Longtime city priest passes away

August 04, 2004|by MARLO BARNHART

A few weeks ago, a public plea was made for cards and letters to be sent to Monsignor Robert S. Passarelli, who had been in hospice care in his hometown of Frostburg, Md.

Word that Passarelli, 77, died Tuesday morning prompted expressions of sadness at the passing of the cleric who served St. Mary's Catholic Church for nearly 50 years.

"We understand a lot of people sent cards and letters to him and that he really enjoyed hearing from everyone," said Ann Garrott, whose husband, Jack, was responsible for the public plea.


In a Letter to the Editor published in The Herald-Mail newspapers, Jack Garrott described Passarelli as a good-natured man who was always friendly but who also was firm in his moral convictions.

"And he wasn't afraid to stand up for them," the letter said.

Two years ago, Passarelli was honored for his half century of service as a priest with the Archdiocese of Baltimore. He received a commendation from the Maryland Senate and a Maryland Cup made of pewter, according to published reports.

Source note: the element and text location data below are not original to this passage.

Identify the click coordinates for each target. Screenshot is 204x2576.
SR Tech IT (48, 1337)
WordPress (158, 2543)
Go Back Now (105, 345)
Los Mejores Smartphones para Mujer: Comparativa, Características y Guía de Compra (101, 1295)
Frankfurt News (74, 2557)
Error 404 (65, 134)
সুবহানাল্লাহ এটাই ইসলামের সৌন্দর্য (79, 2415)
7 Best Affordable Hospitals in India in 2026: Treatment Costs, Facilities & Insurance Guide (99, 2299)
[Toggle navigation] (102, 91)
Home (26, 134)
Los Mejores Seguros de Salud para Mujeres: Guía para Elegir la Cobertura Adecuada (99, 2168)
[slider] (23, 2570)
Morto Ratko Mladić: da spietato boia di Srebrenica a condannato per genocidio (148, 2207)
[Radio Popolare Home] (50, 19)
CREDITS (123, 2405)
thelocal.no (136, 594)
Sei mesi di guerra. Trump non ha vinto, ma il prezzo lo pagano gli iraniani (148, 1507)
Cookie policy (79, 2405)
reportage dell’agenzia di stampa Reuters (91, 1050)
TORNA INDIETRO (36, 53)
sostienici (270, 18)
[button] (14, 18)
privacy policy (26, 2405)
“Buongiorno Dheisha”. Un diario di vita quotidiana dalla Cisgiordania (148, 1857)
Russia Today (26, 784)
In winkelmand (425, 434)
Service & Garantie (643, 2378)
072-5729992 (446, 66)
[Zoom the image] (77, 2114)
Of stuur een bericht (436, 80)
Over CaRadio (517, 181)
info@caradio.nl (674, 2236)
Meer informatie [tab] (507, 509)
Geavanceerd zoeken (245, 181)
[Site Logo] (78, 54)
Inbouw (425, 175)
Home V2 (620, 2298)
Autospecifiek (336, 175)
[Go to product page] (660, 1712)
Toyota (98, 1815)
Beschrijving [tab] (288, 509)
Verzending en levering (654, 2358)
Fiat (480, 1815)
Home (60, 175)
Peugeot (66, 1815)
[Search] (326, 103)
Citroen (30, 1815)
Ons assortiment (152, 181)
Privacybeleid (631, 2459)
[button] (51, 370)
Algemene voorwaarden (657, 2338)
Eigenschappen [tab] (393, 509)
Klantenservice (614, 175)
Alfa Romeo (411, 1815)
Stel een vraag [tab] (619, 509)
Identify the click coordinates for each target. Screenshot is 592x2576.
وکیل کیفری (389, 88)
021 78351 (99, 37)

Passarelli was ordained a priest on June 7, 1952, and was assigned to St. Michael's Parish in Overlea, Md., where he stayed for three months. After that brief stint, he came to St. Mary's Parish in Hagerstown, where he remained until his retirement on June 16, 1993.

He was named pastor of St. Mary's in 1969. Upon his retirement, he became pastor emeritus for St. Mary's Parish. In 1990, he was named monsignor.

"His contribution to our community for many, many years is to be held in remembrance," said the Rev. Janice Dorsey, current president of the Washington County Council of Churches and a friend of Passarelli through the years.

Hagerstown Mayor William M. Breichner said his first contact with Passarelli was as a student in high school at St. Mary's School.

"He was strict in his way, but we respected him," Breichner said. "He was a pillar of strength, very dedicated to the church and the school."

In later years, Breichner again crossed paths with Passarelli when he was employed by the city and then later as mayor.

"I remember we were having the first dedication of the Hagerstown Public Square renovations and we used a bunch of hot dogs Passarelli donated to the city for the celebration," Breichner said.

The gift of 1,776 hot dogs represented a prize the priest had won at a Baltimore Orioles baseball game, according to published reports.

"He was a reflection of both the church and the school ... he left his mark forever," Breichner said.

The Rev. Don Stevenson, pastor of Christ's Reformed Church of Hagerstown, said he met Passarelli in 1972.

"I was just new in town when I met this man who was tremendously committed but who also had his feet on the ground," Stevenson said.

Stevenson said he also will remember Passarelli as a good colleague to all area clergy.